If all traders committed to the patience of a proper stock opening they would
take the auction process out of the hands of the specialist and put it back in
the hands of the interested parties. But no, sadly in this version of Wall
Street the buy side only likes to play poker after midnight at
the Soho Club.
So we've been paying
close attention to all the events that undermine global investor’s belief in
this ultimately fragile financial system. Some of them make the platform we are
trading on feel like a road side tree house in Jurassic Park (and make me bullish gold)
so let's do a recap.
Starting in real
time going backward we are watching the toxic fraud known as the Facebook fall
off our screens, we had global exchange BATS go BATS$%T crazy on its own IPO day, we
had a veritable IPO cancellation parade down, and back in an ominous October of 2010
we had “THE FLASH CRASH” when some
guy in the mid-west evaporated $4 billion dollars in a simple miscue.
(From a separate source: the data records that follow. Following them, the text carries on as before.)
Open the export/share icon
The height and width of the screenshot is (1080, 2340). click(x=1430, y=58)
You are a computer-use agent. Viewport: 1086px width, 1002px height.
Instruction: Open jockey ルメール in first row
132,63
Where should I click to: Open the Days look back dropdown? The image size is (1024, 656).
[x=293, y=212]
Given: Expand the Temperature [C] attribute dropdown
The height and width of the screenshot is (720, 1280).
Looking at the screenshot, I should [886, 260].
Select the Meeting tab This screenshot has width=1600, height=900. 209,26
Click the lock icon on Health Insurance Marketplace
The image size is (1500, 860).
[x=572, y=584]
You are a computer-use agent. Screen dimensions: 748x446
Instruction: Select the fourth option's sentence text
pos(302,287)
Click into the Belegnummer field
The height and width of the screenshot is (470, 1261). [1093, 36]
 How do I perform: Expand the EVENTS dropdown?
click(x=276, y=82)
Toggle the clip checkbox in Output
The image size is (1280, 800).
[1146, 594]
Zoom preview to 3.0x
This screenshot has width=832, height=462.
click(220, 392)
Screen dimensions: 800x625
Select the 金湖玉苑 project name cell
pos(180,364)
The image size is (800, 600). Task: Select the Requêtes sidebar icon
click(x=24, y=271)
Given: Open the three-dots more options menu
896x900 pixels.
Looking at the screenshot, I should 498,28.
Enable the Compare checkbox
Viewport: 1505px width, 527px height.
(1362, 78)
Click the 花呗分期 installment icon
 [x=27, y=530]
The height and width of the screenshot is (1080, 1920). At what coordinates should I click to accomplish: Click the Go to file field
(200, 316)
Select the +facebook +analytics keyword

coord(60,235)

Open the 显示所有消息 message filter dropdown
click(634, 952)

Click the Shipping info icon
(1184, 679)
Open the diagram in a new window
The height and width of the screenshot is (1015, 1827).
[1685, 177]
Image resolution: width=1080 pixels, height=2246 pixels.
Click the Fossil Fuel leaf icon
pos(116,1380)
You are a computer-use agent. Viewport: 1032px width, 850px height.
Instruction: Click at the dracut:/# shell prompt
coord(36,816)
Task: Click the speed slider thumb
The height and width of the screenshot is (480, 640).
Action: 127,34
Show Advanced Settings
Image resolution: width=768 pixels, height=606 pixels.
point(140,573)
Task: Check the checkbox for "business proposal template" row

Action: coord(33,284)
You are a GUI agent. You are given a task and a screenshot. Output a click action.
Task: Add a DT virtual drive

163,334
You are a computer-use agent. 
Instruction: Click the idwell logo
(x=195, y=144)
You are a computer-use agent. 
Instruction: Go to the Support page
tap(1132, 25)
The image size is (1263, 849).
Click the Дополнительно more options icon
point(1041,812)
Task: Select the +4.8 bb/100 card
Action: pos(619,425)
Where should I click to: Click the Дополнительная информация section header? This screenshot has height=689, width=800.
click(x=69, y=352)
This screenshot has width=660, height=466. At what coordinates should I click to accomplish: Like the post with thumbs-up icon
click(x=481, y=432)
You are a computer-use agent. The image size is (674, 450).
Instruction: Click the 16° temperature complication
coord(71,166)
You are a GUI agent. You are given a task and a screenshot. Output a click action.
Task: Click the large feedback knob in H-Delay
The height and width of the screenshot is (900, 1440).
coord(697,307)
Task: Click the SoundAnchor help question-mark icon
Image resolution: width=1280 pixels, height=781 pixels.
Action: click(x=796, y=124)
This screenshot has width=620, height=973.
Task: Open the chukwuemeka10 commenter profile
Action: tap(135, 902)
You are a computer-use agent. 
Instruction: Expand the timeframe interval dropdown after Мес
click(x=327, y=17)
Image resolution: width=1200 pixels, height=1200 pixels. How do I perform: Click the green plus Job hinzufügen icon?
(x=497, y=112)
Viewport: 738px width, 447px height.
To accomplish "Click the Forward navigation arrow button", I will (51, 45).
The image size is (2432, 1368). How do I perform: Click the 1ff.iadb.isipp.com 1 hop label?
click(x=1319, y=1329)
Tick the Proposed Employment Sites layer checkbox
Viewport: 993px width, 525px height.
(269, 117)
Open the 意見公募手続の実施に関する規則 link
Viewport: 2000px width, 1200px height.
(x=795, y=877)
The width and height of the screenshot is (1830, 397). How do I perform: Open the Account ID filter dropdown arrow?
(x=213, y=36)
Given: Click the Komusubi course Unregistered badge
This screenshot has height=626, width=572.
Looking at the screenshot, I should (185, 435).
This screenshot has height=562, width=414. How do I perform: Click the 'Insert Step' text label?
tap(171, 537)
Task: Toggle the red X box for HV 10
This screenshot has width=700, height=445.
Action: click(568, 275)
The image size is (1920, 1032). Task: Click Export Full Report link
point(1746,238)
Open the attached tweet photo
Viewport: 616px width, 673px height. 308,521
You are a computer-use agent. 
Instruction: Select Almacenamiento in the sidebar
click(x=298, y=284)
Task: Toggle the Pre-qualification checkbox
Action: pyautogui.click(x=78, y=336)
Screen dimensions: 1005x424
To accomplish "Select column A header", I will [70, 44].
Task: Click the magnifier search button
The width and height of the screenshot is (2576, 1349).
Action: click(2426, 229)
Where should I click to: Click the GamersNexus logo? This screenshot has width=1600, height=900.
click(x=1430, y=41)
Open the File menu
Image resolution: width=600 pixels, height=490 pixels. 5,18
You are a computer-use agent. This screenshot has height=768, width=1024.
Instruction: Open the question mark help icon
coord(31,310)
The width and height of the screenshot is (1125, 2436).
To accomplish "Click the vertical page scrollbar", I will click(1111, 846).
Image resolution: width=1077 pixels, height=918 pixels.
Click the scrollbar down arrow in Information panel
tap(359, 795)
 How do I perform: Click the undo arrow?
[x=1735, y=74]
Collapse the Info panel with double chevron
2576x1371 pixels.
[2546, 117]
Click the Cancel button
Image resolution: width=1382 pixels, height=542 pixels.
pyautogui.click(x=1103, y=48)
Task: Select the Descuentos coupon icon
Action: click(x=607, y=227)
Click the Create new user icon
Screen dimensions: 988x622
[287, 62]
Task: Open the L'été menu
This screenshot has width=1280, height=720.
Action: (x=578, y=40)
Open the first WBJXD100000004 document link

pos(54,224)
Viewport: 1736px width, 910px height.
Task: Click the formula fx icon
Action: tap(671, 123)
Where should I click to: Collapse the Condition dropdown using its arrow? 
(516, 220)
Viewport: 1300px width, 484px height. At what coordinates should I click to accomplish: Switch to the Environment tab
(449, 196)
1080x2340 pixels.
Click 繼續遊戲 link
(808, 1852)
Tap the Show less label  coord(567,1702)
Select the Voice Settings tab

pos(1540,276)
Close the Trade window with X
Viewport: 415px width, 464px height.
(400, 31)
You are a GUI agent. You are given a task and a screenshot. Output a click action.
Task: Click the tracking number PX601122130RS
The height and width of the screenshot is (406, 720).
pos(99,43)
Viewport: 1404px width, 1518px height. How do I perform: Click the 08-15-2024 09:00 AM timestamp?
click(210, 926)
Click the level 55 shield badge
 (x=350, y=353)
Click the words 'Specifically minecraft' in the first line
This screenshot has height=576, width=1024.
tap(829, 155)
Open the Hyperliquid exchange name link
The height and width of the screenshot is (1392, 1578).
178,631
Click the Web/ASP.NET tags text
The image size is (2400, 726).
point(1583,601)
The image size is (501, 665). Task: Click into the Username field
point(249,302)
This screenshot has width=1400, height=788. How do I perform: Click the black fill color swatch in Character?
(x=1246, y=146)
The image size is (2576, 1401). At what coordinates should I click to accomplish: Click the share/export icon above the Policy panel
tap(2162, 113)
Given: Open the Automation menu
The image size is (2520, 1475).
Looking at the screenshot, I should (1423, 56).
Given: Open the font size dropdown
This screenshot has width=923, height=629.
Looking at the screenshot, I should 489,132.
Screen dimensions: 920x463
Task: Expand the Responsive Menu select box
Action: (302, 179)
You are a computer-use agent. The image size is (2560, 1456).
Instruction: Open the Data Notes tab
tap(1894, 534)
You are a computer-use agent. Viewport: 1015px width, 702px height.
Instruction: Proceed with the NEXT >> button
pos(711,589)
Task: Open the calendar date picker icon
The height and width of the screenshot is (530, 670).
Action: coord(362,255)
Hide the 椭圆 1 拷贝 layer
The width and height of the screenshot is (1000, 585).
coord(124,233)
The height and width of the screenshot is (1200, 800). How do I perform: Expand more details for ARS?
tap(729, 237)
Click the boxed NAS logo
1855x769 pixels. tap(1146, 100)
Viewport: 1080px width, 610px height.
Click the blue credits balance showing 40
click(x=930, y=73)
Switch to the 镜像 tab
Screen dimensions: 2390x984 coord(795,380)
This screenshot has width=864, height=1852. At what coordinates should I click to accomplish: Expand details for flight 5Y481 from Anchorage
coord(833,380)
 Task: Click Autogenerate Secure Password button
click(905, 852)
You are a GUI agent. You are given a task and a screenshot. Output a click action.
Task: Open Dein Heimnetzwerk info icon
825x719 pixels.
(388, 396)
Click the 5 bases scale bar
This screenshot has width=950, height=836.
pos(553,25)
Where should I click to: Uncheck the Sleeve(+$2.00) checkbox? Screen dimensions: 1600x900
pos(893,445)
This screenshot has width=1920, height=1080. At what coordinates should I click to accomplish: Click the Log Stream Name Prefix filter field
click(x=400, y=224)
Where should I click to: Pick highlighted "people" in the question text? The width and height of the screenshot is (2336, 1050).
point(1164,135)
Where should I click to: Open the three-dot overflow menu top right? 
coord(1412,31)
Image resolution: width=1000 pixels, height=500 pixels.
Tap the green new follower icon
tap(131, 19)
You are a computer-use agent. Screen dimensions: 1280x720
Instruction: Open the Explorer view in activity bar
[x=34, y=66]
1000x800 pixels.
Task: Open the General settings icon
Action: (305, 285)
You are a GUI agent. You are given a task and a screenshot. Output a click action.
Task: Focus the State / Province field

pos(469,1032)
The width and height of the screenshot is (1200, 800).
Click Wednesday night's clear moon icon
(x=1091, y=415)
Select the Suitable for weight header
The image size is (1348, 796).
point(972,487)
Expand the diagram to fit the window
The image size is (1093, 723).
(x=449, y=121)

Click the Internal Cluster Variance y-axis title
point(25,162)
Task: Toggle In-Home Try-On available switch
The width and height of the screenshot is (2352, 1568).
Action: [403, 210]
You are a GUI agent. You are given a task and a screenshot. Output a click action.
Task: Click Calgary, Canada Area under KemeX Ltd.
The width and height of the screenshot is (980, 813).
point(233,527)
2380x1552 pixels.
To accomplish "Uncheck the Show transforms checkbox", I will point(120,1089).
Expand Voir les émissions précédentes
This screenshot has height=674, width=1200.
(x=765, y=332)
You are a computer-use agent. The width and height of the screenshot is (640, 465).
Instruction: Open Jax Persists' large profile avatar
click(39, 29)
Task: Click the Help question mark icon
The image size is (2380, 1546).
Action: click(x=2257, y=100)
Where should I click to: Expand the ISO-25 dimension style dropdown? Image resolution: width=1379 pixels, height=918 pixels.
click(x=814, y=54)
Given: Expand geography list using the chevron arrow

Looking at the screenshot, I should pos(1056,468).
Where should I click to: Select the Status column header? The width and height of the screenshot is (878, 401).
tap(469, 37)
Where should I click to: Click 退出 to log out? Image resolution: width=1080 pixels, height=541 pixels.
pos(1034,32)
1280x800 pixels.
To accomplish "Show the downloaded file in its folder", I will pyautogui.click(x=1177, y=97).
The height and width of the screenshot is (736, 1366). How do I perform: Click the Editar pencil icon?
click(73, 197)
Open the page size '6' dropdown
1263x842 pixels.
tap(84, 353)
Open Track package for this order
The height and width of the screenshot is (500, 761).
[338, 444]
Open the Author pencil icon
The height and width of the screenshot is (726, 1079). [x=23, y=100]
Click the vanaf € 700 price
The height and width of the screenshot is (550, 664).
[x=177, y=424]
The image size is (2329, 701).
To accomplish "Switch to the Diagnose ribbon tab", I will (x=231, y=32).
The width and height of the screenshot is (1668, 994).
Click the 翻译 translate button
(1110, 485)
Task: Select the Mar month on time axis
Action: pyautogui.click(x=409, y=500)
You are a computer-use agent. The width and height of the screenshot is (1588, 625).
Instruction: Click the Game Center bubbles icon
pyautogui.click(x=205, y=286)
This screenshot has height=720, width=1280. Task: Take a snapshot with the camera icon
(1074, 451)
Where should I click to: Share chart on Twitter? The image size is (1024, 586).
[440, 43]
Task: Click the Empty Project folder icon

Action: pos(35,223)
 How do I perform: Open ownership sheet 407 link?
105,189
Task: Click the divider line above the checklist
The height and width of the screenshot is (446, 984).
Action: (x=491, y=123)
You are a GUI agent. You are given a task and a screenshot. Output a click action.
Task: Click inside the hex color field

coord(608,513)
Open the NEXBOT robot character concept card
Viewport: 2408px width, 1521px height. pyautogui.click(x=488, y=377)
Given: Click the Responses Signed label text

Forget
about the implosion of real volume in a central bank waste land trading
atmosphere - all of this is taking place while (another branch of!) self
regulating authorities launch phony investigations and throw out buzz words like
"structural cracks", "technology issues" and "market glitch." Somebody rescue
us from this market structure hell.
Why can’t we wake up
Mary Shapiro & Co. at the SEC to demonstrate that she is useless but her job
abundantly secure. Go ahead - take the floor and please explain why this
trading cesspool remains in a broken condition and then tell us who is condoning
it?
All this monetary
and mental capital blown to smithereens all so that the NY FED could safely
transform itself from a client of investment banks, in theatrical irony, to
trade under the same conditions as the hacktivist global brain operates – for to
trade in an algo is to trade ANONYMOUS like an
expressionless man in a theater mask.
In another gross
coincidence of Hollywood entwined with reality – stock ticker
gone dark – KNIGHT SECURITIES [KCG] was the patsy in this unbridled computer
shit show. Thank God the damage was only the massive and abrupt loss of
somebody else's money.
Later in the day the
Fed warned it would end Zero Interest Rate
Policy Forever no earlier than late 2014, another desk worth of five
year traders was fired, equity traders put on shorts the market will never be
let them out of and everyone went home.
The next day everyone came in trying desperately to forget any of it ever happened.